Data entries
━━━

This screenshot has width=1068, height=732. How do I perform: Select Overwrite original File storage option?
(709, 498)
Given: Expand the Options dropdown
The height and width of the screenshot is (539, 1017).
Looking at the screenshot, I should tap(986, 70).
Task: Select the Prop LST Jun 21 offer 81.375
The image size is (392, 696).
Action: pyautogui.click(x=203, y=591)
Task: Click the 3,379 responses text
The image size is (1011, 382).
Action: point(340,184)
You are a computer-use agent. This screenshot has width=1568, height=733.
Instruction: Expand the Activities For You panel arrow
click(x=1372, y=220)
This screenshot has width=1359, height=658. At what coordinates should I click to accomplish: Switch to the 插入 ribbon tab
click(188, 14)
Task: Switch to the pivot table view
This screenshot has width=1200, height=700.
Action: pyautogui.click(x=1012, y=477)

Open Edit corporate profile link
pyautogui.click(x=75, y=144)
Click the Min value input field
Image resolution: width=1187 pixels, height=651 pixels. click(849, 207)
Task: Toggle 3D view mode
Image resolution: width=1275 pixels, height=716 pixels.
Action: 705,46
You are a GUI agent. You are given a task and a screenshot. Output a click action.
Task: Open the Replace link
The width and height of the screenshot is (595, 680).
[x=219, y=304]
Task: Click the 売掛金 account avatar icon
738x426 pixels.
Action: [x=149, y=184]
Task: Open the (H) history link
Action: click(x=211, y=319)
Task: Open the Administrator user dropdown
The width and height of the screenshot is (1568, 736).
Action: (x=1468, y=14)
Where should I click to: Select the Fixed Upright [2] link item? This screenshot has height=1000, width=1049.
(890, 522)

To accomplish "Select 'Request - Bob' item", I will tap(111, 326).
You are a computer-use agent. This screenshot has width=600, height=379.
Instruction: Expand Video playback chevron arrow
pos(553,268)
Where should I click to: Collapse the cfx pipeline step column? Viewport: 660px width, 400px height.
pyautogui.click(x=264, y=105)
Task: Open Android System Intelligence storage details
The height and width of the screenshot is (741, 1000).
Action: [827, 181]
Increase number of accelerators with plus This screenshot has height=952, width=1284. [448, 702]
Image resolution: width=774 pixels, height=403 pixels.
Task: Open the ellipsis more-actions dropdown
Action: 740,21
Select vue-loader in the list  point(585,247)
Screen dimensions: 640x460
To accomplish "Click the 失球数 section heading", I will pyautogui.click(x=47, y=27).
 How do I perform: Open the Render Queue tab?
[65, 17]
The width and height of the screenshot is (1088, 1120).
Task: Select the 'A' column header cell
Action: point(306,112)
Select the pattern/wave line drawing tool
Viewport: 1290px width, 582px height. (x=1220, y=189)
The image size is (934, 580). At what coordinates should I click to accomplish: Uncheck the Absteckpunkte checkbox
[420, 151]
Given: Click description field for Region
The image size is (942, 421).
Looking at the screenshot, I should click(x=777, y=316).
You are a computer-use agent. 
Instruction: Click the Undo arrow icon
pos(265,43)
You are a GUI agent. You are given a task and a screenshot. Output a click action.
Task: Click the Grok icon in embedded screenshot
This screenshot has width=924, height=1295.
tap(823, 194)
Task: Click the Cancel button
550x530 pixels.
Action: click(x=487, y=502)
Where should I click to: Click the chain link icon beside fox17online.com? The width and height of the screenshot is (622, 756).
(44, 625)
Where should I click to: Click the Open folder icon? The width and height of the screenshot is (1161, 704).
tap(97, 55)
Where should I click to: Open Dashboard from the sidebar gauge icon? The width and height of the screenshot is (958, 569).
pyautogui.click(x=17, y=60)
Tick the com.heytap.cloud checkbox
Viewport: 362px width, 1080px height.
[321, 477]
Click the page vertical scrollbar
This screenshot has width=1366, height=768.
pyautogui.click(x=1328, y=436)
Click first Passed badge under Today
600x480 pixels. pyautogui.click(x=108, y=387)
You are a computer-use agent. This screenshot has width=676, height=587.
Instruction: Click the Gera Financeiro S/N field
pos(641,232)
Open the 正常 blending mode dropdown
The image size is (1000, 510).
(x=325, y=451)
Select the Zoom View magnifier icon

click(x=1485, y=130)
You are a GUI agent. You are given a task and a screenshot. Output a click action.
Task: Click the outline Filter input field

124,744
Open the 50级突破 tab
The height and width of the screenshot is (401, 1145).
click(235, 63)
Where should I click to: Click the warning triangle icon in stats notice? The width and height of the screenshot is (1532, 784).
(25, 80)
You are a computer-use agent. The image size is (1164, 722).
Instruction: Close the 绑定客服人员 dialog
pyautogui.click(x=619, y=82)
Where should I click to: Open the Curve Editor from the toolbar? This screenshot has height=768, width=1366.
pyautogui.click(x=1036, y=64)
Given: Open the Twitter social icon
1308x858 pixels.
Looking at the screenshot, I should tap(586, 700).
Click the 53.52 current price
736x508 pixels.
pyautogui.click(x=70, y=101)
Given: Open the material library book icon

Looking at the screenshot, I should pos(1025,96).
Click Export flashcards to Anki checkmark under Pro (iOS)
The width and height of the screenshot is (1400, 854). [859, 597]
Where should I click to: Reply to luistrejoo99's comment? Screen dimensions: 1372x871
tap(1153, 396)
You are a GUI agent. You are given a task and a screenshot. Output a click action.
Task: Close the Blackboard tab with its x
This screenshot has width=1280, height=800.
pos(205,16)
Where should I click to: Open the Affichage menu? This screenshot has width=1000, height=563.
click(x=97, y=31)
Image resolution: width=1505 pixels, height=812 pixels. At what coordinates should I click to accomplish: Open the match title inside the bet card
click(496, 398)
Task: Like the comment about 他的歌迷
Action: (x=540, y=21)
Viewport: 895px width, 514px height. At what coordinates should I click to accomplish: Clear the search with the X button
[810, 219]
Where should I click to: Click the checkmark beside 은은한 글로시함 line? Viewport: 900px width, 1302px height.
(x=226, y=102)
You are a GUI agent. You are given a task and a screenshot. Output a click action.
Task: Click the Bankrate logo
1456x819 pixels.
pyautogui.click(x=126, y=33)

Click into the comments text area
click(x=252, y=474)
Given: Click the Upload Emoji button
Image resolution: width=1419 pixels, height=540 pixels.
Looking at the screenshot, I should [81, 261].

━━━

## WORK TO COMPLETE
Give back exactly the lines above starting at the line where "Increase number of" appears and ending at the line where "Open the 50级突破 tab" appears, both included, with no other lines.

## ANSWER SECTION
Increase number of accelerators with plus This screenshot has height=952, width=1284. [448, 702]
Image resolution: width=774 pixels, height=403 pixels.
Task: Open the ellipsis more-actions dropdown
Action: 740,21
Select vue-loader in the list  point(585,247)
Screen dimensions: 640x460
To accomplish "Click the 失球数 section heading", I will pyautogui.click(x=47, y=27).
 How do I perform: Open the Render Queue tab?
[65, 17]
The width and height of the screenshot is (1088, 1120).
Task: Select the 'A' column header cell
Action: point(306,112)
Select the pattern/wave line drawing tool
Viewport: 1290px width, 582px height. (x=1220, y=189)
The image size is (934, 580). At what coordinates should I click to accomplish: Uncheck the Absteckpunkte checkbox
[420, 151]
Given: Click description field for Region
The image size is (942, 421).
Looking at the screenshot, I should click(x=777, y=316).
You are a computer-use agent. 
Instruction: Click the Undo arrow icon
pos(265,43)
You are a GUI agent. You are given a task and a screenshot. Output a click action.
Task: Click the Grok icon in embedded screenshot
This screenshot has width=924, height=1295.
tap(823, 194)
Task: Click the Cancel button
550x530 pixels.
Action: click(x=487, y=502)
Where should I click to: Click the chain link icon beside fox17online.com? The width and height of the screenshot is (622, 756).
(44, 625)
Where should I click to: Click the Open folder icon? The width and height of the screenshot is (1161, 704).
tap(97, 55)
Where should I click to: Open Dashboard from the sidebar gauge icon? The width and height of the screenshot is (958, 569).
pyautogui.click(x=17, y=60)
Tick the com.heytap.cloud checkbox
Viewport: 362px width, 1080px height.
[321, 477]
Click the page vertical scrollbar
This screenshot has width=1366, height=768.
pyautogui.click(x=1328, y=436)
Click first Passed badge under Today
600x480 pixels. pyautogui.click(x=108, y=387)
You are a computer-use agent. This screenshot has width=676, height=587.
Instruction: Click the Gera Financeiro S/N field
pos(641,232)
Open the 正常 blending mode dropdown
The image size is (1000, 510).
(x=325, y=451)
Select the Zoom View magnifier icon

click(x=1485, y=130)
You are a GUI agent. You are given a task and a screenshot. Output a click action.
Task: Click the outline Filter input field

124,744
Open the 50级突破 tab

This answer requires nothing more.